▸ EXERCISE DETAILS
Could you copy, exactly as written, every line from the first line of the records through the one containing "Open the Marketplace"?

[Stored records]

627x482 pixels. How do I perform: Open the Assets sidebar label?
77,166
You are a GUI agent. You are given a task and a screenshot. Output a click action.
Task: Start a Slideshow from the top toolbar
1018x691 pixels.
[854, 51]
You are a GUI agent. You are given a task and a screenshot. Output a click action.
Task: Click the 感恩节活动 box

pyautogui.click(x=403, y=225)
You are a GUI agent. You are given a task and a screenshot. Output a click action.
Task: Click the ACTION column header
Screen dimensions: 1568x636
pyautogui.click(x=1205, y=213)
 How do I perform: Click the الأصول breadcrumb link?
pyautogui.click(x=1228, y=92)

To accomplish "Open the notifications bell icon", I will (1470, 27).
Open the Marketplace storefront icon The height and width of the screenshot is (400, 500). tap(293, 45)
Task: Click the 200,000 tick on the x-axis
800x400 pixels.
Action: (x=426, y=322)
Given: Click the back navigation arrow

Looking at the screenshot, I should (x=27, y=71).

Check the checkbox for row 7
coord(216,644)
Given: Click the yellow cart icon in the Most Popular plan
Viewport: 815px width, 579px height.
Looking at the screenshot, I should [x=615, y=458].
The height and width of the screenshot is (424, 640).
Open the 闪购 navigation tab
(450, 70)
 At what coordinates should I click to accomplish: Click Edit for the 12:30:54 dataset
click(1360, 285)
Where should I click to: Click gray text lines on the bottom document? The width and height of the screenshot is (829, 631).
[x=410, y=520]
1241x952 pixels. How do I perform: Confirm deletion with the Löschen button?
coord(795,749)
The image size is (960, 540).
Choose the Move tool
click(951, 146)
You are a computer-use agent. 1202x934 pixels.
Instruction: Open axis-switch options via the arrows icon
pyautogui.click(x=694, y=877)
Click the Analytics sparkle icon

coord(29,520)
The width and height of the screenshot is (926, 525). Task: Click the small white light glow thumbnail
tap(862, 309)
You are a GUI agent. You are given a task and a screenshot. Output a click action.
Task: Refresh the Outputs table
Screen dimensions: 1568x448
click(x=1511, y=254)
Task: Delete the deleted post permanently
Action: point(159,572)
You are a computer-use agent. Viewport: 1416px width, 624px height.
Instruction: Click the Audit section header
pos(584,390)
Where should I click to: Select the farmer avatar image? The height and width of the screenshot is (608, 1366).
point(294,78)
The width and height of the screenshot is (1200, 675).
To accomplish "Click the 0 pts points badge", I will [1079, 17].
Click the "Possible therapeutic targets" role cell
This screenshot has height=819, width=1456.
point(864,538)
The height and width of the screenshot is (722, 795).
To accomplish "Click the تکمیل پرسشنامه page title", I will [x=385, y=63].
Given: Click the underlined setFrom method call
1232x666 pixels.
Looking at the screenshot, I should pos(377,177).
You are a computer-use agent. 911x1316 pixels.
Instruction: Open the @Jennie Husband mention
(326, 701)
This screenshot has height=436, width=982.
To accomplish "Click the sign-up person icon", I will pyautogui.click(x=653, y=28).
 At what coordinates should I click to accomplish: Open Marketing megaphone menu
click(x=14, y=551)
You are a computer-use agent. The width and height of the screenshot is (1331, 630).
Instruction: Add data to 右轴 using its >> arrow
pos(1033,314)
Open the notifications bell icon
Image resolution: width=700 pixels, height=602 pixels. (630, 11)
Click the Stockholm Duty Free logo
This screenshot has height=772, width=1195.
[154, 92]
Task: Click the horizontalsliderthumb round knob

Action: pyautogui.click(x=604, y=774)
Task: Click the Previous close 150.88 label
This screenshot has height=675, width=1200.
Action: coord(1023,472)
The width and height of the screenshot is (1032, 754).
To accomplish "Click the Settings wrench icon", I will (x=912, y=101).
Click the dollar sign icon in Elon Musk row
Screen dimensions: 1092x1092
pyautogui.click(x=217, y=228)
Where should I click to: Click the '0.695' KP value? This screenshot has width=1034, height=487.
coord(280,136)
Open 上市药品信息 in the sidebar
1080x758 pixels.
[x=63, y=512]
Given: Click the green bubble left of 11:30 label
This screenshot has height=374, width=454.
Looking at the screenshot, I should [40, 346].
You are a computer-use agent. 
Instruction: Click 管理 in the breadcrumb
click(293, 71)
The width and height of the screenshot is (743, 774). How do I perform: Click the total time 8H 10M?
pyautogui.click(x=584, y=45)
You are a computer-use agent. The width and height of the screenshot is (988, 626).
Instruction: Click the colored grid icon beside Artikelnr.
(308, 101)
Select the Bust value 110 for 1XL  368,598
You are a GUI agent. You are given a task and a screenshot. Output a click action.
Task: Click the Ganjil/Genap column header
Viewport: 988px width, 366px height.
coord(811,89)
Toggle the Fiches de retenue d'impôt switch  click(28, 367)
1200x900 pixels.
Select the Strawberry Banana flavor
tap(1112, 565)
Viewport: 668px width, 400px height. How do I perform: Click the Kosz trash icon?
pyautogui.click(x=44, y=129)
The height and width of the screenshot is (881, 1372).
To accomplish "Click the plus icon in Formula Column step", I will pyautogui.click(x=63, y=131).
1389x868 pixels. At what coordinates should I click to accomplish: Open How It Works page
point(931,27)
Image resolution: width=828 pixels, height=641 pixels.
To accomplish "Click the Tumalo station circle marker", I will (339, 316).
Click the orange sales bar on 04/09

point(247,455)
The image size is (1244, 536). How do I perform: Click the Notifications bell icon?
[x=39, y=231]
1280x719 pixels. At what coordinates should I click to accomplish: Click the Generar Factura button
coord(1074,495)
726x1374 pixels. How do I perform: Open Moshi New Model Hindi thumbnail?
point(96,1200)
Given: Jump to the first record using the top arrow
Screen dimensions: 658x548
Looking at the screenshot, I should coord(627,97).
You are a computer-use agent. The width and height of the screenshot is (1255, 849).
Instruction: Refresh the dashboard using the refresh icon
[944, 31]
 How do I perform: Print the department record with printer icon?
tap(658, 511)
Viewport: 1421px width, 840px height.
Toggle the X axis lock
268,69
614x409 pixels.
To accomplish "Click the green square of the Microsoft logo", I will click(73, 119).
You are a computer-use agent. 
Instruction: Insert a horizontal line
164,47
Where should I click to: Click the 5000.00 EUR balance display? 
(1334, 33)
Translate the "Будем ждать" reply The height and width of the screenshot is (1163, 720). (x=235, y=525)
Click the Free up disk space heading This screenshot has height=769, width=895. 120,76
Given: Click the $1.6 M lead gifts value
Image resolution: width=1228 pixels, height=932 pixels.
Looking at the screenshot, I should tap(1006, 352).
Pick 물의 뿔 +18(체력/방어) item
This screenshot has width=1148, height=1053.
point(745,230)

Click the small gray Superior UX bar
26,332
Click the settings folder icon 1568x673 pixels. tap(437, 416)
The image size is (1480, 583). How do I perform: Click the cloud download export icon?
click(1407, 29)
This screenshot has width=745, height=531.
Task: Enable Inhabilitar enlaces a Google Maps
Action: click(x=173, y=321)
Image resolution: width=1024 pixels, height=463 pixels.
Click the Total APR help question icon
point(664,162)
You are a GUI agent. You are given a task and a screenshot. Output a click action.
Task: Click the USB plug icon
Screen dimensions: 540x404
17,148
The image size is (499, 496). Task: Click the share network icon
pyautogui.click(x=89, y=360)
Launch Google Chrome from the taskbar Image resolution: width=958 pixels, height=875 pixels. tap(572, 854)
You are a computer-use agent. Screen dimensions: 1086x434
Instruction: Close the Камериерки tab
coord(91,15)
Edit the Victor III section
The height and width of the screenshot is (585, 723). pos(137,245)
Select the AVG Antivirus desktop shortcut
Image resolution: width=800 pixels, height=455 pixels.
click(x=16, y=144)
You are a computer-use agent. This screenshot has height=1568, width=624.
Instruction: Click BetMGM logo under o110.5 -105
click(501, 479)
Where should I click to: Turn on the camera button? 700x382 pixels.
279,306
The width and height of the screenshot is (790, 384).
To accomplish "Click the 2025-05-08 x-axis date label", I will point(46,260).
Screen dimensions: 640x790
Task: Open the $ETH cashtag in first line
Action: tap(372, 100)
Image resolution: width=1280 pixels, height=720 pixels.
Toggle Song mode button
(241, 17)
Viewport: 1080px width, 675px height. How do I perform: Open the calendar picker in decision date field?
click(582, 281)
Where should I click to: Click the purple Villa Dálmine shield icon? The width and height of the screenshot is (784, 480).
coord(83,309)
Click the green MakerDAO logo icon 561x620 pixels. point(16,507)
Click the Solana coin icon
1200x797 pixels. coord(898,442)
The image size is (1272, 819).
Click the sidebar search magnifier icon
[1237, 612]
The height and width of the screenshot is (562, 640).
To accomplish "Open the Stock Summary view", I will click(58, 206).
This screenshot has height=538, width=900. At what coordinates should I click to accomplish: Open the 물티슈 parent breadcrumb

▸ TASK OUTPUT
627x482 pixels. How do I perform: Open the Assets sidebar label?
77,166
You are a GUI agent. You are given a task and a screenshot. Output a click action.
Task: Start a Slideshow from the top toolbar
1018x691 pixels.
[854, 51]
You are a GUI agent. You are given a task and a screenshot. Output a click action.
Task: Click the 感恩节活动 box

pyautogui.click(x=403, y=225)
You are a GUI agent. You are given a task and a screenshot. Output a click action.
Task: Click the ACTION column header
Screen dimensions: 1568x636
pyautogui.click(x=1205, y=213)
 How do I perform: Click the الأصول breadcrumb link?
pyautogui.click(x=1228, y=92)

To accomplish "Open the notifications bell icon", I will (1470, 27).
Open the Marketplace storefront icon The height and width of the screenshot is (400, 500). tap(293, 45)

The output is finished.